Stored data:
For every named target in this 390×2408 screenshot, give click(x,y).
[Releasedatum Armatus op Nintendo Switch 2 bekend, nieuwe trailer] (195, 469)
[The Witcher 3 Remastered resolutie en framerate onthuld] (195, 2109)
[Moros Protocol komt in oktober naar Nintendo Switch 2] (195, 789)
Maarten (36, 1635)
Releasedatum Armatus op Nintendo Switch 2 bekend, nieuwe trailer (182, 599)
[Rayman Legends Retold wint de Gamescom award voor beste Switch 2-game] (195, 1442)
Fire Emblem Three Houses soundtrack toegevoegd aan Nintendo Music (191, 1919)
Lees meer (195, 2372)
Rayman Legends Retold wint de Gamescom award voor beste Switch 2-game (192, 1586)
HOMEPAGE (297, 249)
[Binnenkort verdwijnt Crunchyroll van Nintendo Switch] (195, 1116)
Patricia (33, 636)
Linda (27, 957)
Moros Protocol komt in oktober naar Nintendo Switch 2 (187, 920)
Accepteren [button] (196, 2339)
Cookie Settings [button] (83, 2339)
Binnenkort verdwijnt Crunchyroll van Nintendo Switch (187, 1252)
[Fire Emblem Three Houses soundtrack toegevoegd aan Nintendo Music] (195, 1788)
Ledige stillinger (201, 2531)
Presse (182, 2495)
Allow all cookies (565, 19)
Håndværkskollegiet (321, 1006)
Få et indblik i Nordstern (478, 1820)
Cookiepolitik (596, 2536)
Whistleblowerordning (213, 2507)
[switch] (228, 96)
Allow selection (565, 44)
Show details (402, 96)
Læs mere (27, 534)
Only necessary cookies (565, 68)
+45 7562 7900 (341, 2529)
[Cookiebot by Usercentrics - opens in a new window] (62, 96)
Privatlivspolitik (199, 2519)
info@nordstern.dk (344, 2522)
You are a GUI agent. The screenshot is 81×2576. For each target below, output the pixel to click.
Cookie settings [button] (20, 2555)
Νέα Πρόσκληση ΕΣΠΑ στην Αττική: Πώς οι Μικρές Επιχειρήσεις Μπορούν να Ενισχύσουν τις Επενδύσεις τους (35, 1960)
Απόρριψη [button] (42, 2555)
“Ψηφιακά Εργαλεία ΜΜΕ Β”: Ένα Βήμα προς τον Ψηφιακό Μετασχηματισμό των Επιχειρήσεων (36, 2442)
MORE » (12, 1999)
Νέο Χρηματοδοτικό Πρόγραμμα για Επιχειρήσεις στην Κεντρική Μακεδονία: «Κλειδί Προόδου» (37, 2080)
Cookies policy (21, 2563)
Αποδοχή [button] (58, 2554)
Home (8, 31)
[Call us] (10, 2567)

What needs to be done:
For this exercise, work out how many lines in the material include "Three", and give only the number.

Answer below:
2